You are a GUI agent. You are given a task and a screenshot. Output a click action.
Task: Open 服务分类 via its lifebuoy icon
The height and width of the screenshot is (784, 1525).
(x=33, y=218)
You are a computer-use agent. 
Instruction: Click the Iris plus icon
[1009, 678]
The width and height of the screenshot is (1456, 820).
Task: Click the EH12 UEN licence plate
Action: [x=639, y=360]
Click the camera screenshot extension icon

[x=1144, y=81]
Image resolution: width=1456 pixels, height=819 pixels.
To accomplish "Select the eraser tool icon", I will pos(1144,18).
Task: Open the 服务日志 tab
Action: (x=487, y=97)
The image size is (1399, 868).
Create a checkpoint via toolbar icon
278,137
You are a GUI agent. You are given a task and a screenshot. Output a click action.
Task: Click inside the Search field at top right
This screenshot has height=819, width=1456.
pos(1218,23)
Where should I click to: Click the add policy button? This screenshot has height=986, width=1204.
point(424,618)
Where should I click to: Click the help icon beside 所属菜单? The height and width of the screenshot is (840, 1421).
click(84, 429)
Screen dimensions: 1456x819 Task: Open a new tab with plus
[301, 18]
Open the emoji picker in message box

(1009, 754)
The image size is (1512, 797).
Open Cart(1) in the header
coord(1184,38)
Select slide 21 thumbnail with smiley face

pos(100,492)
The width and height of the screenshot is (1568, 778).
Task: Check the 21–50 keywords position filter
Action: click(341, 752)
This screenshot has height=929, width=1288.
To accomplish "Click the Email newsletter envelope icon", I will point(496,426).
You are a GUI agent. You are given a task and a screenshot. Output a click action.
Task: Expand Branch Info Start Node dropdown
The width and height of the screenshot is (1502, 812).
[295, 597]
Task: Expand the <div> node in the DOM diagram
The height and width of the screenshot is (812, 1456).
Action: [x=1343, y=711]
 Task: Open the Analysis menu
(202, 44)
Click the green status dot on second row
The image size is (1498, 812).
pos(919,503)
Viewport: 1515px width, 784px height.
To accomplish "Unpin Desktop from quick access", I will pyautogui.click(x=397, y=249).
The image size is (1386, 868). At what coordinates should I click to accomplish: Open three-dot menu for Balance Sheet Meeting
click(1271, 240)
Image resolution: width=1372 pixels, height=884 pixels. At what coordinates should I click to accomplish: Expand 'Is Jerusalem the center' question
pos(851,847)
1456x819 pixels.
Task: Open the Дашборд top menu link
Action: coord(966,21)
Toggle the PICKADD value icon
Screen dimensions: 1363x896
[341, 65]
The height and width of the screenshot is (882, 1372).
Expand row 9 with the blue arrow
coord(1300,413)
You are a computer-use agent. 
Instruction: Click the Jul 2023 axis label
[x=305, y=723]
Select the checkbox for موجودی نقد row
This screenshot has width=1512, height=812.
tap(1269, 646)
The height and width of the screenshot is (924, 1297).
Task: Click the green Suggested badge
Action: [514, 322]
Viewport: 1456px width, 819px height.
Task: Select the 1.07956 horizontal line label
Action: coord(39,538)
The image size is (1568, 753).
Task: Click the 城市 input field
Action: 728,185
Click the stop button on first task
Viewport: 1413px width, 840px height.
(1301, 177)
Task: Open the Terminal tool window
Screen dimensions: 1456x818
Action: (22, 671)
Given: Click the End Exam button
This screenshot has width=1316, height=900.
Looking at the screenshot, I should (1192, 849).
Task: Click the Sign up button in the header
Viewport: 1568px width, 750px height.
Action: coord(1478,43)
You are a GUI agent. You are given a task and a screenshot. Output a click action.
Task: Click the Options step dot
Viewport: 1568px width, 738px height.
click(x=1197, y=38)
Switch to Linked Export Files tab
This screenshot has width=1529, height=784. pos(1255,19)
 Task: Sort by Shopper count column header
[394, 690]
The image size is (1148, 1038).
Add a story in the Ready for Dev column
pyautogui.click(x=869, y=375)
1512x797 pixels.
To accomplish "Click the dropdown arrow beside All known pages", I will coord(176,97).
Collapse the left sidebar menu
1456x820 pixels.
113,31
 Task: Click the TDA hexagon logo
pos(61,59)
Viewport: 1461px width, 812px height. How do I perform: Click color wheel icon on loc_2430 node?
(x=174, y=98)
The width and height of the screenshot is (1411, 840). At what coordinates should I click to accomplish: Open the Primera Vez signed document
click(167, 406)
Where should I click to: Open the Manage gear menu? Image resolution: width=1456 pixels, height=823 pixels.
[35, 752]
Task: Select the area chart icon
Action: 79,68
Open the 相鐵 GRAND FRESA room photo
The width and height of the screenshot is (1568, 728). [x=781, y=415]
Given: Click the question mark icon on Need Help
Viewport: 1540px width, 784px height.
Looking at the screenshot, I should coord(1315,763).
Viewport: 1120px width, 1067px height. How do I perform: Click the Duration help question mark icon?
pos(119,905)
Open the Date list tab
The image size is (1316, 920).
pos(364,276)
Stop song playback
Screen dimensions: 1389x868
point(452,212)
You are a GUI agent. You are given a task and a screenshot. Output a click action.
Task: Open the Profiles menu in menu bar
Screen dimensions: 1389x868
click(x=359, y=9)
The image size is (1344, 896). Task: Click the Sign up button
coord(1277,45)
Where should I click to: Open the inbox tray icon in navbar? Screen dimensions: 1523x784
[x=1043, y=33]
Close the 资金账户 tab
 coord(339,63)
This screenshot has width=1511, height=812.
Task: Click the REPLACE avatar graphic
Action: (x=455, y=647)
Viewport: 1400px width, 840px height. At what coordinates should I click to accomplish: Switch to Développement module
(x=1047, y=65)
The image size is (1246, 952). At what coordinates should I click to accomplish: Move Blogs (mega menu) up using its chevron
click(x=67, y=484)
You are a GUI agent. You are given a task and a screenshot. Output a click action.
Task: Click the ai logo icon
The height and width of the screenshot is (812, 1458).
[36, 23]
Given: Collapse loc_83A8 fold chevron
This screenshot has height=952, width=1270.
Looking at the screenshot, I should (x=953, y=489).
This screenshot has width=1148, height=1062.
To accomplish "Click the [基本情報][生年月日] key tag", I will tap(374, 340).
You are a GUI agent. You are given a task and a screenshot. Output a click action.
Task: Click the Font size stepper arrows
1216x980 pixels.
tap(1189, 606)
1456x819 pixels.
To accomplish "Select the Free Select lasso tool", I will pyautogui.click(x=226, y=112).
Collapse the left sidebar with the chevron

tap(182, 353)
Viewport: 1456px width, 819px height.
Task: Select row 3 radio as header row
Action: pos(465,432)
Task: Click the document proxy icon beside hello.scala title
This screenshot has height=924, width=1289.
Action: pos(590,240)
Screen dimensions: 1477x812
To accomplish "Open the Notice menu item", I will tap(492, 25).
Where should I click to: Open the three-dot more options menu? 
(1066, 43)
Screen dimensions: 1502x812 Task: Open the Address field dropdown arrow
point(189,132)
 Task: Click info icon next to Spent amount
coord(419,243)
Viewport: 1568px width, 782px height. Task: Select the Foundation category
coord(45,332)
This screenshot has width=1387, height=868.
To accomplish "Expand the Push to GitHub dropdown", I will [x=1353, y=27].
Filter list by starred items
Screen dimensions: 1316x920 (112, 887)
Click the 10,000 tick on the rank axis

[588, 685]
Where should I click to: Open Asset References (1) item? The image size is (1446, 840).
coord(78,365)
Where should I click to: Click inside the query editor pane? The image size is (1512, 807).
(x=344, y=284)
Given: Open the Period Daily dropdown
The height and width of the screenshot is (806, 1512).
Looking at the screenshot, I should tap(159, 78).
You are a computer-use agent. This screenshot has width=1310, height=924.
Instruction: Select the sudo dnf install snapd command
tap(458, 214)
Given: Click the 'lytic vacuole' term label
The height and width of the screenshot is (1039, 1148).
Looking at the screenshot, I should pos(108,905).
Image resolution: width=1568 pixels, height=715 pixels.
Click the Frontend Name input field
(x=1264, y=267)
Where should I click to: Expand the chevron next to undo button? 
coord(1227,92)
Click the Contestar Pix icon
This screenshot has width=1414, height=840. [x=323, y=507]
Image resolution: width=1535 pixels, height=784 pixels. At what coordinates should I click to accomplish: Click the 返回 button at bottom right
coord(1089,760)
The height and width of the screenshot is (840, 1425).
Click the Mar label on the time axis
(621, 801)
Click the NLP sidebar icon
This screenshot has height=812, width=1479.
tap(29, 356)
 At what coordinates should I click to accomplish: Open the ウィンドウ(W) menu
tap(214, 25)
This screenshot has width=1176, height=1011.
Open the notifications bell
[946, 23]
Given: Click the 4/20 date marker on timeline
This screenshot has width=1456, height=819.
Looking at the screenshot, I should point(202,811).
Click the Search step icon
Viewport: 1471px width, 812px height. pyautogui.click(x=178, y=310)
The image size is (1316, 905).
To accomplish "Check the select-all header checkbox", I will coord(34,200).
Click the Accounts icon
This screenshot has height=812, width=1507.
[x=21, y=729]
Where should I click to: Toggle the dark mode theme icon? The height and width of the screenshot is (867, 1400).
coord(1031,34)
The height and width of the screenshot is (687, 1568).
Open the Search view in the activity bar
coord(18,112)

## WHAT TO PRODUCE:
The expected answer holds each line from the listing above where the string "checkbox" is present.

## ANSWER BOX:
Select the checkbox for موجودی نقد row
To accomplish "Check the select-all header checkbox", I will coord(34,200).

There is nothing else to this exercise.